A mythical question about the fine-structure constant inverse approximation, $137$, and the telephone number for information, $411$.

Question

For which positive integers $a$, and $b$, does $a^2 + b^2$ divide the concatenation of $a$ and $b$ that is $ab$?

Eg, $4^2 + 11^2 = 137$, which divides $411 = 3 X 137$.

Is a there a mathematical name for the condition on integers $a$, $b$?

Answer 1

Let's write $a\|b$ for the concatenation of $a$ and $b$, e.g., $142\|857=142857$. Then the special case $a\|b=a^2+b^2$ is tabulated here.

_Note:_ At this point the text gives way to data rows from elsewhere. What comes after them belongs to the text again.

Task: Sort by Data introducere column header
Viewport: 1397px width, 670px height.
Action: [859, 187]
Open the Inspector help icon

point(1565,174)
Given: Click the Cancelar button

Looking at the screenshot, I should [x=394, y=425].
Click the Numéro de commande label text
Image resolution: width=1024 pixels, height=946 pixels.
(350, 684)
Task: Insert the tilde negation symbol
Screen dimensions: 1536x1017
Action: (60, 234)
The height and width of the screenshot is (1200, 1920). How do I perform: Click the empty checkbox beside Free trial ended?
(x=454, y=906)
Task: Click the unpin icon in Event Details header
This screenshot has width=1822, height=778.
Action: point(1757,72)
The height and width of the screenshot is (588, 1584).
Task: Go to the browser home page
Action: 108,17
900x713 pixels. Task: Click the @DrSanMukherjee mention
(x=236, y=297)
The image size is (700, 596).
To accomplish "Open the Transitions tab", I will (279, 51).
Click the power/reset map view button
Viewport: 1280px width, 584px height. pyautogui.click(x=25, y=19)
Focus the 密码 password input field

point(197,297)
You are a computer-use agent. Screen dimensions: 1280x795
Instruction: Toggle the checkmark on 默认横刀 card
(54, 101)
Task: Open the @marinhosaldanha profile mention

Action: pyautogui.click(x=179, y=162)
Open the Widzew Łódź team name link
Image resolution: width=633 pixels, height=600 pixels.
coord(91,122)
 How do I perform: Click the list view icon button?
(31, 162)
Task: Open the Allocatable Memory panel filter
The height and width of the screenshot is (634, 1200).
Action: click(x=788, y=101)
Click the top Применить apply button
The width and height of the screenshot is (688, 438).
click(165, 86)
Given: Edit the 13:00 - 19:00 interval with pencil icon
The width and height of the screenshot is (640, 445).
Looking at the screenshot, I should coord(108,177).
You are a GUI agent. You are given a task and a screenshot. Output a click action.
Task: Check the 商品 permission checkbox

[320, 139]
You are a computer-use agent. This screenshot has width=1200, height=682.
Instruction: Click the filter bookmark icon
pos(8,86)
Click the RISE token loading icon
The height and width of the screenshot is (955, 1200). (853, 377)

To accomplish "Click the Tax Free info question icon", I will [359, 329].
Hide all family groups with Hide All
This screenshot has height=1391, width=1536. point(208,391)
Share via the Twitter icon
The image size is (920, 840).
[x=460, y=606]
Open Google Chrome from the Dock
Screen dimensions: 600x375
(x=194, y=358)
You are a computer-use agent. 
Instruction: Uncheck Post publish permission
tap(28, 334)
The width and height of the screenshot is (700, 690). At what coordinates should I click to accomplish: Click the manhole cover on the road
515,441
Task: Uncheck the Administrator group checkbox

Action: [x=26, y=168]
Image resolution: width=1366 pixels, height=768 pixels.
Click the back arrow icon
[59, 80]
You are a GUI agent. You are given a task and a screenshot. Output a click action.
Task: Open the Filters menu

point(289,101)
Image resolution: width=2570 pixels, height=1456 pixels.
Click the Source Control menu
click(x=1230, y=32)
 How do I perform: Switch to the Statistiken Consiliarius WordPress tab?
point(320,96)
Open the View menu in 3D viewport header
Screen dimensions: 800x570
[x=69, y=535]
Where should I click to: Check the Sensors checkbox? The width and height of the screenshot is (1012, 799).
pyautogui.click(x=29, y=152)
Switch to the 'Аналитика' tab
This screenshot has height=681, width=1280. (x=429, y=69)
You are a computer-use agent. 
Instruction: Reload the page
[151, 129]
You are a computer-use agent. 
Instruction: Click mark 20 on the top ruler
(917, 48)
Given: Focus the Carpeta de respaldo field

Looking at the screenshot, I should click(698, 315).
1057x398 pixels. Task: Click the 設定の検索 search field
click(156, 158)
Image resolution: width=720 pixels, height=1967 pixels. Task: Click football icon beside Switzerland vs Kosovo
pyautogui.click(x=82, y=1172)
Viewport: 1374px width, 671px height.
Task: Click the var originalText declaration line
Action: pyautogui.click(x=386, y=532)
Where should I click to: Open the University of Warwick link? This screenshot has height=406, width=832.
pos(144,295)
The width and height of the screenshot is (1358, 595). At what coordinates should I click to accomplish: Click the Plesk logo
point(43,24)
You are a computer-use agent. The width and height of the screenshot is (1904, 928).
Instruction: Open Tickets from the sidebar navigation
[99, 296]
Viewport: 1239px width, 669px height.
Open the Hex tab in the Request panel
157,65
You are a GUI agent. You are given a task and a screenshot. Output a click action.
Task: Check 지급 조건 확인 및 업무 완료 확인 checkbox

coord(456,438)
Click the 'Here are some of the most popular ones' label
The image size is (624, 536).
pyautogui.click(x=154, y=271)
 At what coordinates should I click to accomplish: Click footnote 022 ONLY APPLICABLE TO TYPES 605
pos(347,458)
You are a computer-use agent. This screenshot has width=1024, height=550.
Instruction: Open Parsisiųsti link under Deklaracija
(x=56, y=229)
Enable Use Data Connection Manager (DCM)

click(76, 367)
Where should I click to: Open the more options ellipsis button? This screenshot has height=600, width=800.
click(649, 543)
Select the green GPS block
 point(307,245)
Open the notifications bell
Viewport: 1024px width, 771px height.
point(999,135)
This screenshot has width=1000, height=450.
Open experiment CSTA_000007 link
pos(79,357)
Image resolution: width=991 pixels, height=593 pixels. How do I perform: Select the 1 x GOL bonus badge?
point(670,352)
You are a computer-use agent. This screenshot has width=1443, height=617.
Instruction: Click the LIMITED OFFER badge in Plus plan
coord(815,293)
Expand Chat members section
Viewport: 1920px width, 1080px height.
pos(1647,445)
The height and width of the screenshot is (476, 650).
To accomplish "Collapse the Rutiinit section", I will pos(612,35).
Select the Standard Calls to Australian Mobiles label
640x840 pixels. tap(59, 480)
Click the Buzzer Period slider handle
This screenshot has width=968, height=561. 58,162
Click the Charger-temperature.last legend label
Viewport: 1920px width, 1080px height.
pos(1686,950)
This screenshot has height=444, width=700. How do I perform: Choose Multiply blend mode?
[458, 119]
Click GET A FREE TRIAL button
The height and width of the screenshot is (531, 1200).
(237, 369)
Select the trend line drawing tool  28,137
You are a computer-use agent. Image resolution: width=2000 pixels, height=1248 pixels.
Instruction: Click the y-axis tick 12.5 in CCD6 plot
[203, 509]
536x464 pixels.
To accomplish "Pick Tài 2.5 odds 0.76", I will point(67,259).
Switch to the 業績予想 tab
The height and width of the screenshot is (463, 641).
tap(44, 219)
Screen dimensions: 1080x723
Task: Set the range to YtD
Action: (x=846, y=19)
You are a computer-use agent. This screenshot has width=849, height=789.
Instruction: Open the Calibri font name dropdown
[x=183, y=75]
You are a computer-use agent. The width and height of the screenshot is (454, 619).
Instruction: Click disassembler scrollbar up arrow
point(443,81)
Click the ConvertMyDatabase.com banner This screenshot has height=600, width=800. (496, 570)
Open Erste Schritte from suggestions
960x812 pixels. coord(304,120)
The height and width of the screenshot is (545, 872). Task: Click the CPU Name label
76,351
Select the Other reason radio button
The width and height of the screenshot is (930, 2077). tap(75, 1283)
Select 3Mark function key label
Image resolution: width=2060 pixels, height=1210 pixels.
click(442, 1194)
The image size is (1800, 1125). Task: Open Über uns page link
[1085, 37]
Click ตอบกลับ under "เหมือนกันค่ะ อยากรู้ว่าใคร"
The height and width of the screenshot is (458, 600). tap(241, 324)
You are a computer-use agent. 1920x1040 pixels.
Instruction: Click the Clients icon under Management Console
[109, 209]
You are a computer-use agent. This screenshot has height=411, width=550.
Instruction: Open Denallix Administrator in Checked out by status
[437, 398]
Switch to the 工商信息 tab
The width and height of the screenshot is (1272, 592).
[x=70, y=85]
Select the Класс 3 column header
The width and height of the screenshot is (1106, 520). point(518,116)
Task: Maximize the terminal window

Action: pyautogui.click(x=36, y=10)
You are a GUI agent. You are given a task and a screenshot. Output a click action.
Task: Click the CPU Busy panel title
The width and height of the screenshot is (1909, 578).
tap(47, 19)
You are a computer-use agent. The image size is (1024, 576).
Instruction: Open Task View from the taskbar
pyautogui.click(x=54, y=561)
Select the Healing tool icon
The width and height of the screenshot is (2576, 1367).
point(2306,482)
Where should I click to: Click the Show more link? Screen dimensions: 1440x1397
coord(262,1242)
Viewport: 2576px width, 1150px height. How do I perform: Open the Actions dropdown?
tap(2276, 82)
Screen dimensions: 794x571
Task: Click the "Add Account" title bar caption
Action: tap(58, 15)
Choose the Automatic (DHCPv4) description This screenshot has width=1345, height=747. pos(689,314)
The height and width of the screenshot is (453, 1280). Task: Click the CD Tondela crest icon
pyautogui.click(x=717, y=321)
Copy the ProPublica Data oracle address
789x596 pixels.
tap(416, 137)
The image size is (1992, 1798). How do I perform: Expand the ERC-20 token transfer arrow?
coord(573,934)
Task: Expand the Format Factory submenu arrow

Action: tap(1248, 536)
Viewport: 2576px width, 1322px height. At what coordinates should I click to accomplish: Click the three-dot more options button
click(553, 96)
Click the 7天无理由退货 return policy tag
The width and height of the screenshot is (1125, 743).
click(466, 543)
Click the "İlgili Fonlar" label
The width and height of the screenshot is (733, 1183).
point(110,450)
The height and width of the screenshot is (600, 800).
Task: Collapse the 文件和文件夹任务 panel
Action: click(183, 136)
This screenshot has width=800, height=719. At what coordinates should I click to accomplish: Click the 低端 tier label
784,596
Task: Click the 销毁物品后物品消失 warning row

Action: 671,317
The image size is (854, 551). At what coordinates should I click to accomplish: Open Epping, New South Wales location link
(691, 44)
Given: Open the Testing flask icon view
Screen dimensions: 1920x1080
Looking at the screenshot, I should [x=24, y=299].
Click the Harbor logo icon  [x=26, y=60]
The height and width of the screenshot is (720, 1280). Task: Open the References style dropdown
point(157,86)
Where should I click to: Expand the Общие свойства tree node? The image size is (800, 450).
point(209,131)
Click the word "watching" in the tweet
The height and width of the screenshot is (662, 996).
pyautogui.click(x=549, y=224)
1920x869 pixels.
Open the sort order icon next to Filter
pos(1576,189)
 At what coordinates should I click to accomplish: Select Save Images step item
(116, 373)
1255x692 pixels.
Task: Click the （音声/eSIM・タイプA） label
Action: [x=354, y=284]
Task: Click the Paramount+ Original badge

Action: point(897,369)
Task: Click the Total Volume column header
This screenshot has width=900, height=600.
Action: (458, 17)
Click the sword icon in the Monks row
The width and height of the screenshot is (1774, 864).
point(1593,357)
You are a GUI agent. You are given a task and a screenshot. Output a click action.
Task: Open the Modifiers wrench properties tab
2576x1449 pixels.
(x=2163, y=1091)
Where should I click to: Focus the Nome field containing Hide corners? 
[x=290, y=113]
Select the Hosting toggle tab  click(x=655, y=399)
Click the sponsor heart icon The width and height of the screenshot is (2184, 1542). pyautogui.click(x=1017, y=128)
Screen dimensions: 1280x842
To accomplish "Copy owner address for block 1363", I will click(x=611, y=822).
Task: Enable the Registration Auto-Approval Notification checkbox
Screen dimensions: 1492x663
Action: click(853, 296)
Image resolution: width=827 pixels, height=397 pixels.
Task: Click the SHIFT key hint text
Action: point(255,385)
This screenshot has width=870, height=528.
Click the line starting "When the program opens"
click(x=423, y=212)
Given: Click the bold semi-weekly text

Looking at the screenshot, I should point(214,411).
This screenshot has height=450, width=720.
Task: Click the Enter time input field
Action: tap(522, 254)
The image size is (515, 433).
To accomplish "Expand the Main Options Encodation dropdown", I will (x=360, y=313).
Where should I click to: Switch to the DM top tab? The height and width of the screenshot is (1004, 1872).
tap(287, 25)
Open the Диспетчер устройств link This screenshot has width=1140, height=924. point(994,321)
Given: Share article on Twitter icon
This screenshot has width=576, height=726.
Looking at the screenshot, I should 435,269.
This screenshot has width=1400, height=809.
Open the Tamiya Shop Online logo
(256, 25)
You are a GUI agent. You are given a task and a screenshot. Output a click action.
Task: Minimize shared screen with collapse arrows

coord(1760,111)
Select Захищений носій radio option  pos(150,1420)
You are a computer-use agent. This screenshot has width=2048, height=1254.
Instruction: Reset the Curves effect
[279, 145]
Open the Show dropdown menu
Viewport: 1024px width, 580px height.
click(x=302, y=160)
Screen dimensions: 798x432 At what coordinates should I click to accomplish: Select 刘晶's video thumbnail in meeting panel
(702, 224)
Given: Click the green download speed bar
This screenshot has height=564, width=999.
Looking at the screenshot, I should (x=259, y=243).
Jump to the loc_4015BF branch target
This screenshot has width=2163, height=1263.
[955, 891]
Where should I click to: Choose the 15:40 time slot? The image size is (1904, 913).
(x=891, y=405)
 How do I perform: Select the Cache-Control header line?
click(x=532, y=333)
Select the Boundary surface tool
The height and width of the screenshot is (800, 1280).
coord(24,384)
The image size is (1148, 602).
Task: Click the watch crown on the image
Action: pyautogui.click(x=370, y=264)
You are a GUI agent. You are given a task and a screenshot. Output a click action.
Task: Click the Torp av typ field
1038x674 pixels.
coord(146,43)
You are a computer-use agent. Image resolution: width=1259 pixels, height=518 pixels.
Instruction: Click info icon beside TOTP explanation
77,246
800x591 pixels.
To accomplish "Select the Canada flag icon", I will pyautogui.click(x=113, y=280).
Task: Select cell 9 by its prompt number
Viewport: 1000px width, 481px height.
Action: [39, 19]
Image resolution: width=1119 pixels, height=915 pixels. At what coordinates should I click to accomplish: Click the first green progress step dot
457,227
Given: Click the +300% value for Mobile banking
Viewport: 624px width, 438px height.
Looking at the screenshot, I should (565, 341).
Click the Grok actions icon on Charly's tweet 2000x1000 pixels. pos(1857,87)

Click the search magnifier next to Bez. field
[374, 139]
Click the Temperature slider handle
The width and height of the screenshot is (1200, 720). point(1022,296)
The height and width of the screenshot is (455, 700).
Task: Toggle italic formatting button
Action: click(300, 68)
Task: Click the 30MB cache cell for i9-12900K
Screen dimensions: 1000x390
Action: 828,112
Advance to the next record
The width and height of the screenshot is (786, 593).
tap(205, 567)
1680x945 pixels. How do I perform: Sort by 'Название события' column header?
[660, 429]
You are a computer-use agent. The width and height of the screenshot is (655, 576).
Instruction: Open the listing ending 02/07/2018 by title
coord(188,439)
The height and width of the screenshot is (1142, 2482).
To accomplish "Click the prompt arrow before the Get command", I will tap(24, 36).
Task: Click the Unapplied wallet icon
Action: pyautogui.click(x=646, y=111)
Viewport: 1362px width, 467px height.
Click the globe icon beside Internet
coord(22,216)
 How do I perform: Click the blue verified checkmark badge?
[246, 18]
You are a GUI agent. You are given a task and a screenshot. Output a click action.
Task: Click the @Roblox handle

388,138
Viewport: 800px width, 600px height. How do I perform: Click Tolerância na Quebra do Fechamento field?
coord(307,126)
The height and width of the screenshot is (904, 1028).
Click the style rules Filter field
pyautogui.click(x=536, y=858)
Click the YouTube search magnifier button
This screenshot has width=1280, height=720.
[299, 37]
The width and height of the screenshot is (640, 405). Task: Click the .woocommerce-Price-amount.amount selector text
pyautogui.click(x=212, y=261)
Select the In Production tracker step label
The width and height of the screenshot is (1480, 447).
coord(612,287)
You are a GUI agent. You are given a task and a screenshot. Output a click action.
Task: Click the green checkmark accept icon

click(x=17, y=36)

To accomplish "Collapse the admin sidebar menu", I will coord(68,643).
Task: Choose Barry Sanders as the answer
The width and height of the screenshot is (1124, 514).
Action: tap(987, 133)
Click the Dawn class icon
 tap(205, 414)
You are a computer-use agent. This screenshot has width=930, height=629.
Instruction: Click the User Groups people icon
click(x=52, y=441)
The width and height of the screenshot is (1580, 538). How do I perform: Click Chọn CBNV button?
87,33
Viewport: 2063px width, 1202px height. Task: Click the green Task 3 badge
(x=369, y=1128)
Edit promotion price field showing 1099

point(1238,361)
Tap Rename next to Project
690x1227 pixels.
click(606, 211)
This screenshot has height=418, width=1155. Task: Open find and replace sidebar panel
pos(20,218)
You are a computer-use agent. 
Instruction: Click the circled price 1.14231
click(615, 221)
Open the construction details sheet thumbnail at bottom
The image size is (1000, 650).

The first few terms are

$101, 1233, 8833, 10001, 10100, 990100, 1000001, 5882353, 94122353, 99009901, 100000001$, $100010000, 1765038125, 2584043776, 7416043776, 8235038125, 9901009901, 10000000001$, $48600220401, 116788321168, 123288328768, 601300773101, 876712328768, 883212321168$, $990100990100, 999900010000, 1000000000001, 1000001000000$.

The accompanying text begins,

The condition $x^2 + y^2 = 10^kx + y$ is equivalent to $(2x-10^k)^2 + (2y-1)^2 = 10^{2k} + 1$, so to find these sequence elements it is necessary to write $10^{2k} + 1$ as the sum of two squares.

There is a link to A. van der Poorten, K. Thomsen, and M. Wiebe, A curious cubic identity and self-similar sums of squares, The Mathematical Intelligencer, v.29(2), pp. 69-73, June 2007.

EDIT: Now, let's look at the general case, $a\|b=(a^2+b^2)r$. We write this as $$10^ka+b=(a^2+b^2)r$$ and after a little algebra we get $$(2ar-10^k)^2+(2br-1)^2=10^{2k}+1$$ so again it's a question of writing $10^{2k}+1$ as a sum of two squares. Let's do a couple of examples.

$\mathbf{k=2}$, $(2ar-100)^2+(2br-1)^2=10001=100^2+1^2=76^2+65^2$. Taking first $100^2+1^2$, we get $$2br-1=1,\quad2ar-100=100$$ so $br=1$, $ar=100$. The only solution is $r=1$, $b=1$, $a=100$, and $100\|01=100^2+01^2$.

Now using $76^2+65^2$, we get $$2br-1=65,\quad2ar-100=\pm76$$ from which we get $$br=33,\quad ar=88{\rm\ or\ }12$$ We get solutions

$r=1$, $b=33$, $a=88$: $88\|33=88^2+33^2$
$r=1$, $b=33$, $a=12$: $12\|33=12^2+33^2$
$r=3$, $b=11$, $a=4$: $4\|11=3(4^2+11^2)$ (which started this whole question)
$r=11$, $b=3$, $a=8$: $803=11(8^2+03^2)$.

Let's do $\mathbf{k=4}$. We get $10^8+1=10000^2+1^2=8824^2+4705^2$.

$2br-1=1$, $2ar-10000=10000$ leads to $r=1$, $b=1$, $a=10000$ and the trivial $10000\|0001=10000^2+0001^2$.

$2br-1=4705$, $2ar-10000=\pm8824$ leads to
$br=2353=13\times181$, $ar=9412=4\times13\times181$, or $ar=588=3\times4\times49$.

We get $r=1$, $b=2353$, $a=9412$: $9412\|2353=9412^2+2353^2$
$r=1$, $b=2353$, $a=588$: $588\|2353=588^2+2353^2$
$r=13$, $b=181$, $a=724$: $7240181=13(724^2+181^2)$
$r=181$, $b=13$, $a=52$: $520013=181(52^2+13^2)$
$r=2353$, $b=1$, $a=4$: $40001=2353(4^2+1^2)$.